# A self-building knowledge graph with a GAN-style overnight self-improvement loop

> How parallel research agents extract atomic facts into a vector-search-free knowledge graph, and an overnight generator/discriminator loop with self-written rubrics improves voice, email, and skills
> by Artemii Novoselov (Forsyn)
> group: personal
> event: ai-native-startups
> source: cyber•OS — https://os.cyber.fund/case-studies/self-building-knowledge-graph-autoimprove

## Problem

If you've tried to give an agent durable memory, you've probably hit the same wall: a knowledge store that just accumulates raw notes isn't useful, and you don't want to point the agent at the exact right slice of memory every single time you ask it something. Vector search felt like the wrong primitive for this. And there's a second problem underneath it — once an agent produces an artifact (a voice note, an email, a piece of code), how do you make it get *better* over time without you hand-tuning every output? Artemii Novoselov (Forsyn) hit both running multiple businesses off one shared "bigger brain."

## Approach

Artemii runs two interlocking systems, demoed live on a stablecoin-compliance research task.
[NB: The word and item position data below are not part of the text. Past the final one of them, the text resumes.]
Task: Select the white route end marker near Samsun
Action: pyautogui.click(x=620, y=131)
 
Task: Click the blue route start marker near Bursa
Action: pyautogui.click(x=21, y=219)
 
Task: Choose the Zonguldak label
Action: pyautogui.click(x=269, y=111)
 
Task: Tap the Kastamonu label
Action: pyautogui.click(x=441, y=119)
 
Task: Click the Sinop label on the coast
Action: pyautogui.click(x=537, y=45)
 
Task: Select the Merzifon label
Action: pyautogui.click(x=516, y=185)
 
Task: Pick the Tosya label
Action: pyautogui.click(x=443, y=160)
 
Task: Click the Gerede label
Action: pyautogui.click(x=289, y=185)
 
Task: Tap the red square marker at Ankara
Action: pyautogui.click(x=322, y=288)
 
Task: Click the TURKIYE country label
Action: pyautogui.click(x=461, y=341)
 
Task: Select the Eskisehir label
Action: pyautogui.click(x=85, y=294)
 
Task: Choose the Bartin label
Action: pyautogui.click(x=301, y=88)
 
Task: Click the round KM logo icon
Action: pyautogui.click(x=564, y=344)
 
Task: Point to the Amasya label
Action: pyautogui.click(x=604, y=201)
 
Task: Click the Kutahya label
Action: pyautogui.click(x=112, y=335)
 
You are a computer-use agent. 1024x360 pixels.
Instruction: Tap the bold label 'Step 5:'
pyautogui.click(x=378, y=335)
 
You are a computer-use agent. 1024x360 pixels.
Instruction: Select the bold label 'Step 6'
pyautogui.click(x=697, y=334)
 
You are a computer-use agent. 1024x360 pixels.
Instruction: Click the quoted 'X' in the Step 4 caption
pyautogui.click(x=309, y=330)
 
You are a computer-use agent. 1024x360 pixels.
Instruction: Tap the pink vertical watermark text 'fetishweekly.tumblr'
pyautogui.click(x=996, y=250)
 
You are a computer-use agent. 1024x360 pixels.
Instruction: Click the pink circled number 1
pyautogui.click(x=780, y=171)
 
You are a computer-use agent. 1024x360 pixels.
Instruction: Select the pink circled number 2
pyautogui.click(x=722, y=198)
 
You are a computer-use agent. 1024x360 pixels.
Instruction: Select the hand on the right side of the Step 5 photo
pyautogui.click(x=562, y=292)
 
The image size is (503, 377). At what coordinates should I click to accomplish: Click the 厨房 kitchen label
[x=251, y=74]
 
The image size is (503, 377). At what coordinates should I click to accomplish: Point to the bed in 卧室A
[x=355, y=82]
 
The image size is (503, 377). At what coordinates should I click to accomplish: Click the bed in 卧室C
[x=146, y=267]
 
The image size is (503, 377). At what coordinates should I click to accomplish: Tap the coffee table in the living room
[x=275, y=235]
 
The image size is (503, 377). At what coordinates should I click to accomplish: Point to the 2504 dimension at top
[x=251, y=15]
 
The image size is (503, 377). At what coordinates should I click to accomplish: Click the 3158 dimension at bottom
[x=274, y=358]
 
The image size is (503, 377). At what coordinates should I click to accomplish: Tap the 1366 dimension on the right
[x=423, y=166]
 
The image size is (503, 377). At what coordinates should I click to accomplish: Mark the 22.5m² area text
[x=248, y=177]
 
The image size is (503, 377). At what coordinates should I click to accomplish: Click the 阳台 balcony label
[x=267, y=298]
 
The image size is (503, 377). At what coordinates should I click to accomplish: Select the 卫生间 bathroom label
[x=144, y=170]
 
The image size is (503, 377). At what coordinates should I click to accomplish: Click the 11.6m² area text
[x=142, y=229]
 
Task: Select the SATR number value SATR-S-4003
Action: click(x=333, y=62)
**Auto-built knowledge graph.** He kicks off research by voice (Super Whisper into the console), which fans out to parallel Claude Code agents *and* submits a task to a self-hosted OpenClaw instance on EC2 — he runs about five, one per business, and they're addressable from Claude, Telegram, or anywhere. The agents don't just research; they extract **atomic facts** into a live graph: red nodes are source papers/articles, yellow are concepts, blue are facts. OpenClaw builds a DAG for the given tags and pulls relevant prior facts from the company's bigger brain as context, rather than running on the submitted prompt alone. The graph is built automatically on every research run, not hand-authored. When he then asks a question ("how much does it cost to review a flagged stablecoin transaction"), the system answers by drawing from the graph and literally injecting the chosen facts, concepts, and papers into the prompt — and it can show exactly which ones it used.

- **No vector search.** It's a wiki / hierarchical-tag approach: search a tag, then a heading, then go deeper in the tree. He treats the graph as augmented context, not a source of truth. Periodic cleanup/consolidation runs keep nodes dense but tidy.
- **'autoimprove' loop.** A generator/discriminator loop (he frames it as Karpathy-style auto-research crossed with Goodfellow's GANs) iterates an artifact overnight until both halves score better — for a voice note, both the words and the voice itself (it swapped to a newer ElevenLabs v3 model). The same skill applies to email campaigns, tasks, and the skills themselves.
- **Self-generated eval rubrics.** Instead of hand-writing evals, the agent designs its own scoring rubric for an artifact (e.g. Gemini listening to a voice note), scores against it, runs autoimprove until it plateaus, then critiques and improves the rubric itself.

What worked and what didn't, in his own words: getting the rubric self-design to work "took me a while" — he had to nudge/force it several times before it produced good rubrics. The loop "doesn't go in a straight slope"; scores dip before they climb. It's polished on voice and "works pretty well" on email, but on more subjective artifacts like HTML code it sometimes "produces hilarious slope" — those failures he keeps as edge cases and feeds back into the system.

## Results

Most of the impact shown was qualitative and demonstrated live rather than measured. The graph answered the stablecoin-cost question with full provenance — it surfaced exactly which facts, concepts, and papers were injected. Overnight autoimprove visibly improved a voice note (better words plus a better voice model) in real time during the demo, and he showed the same skill running over email campaigns and tasks. On scale, the strongest stated result: he's run the graph for his own company for two months and a second company for about a month without hitting a ceiling — explicitly because he avoided vector search in favor of the hierarchical wiki approach — and the same setup worked on a hardware company's codebase too. He also runs an OpenClaw-based Kanban (proposed / running / blocked) that he "barely looks at," where the system revisits blocked tasks overnight to unblock them.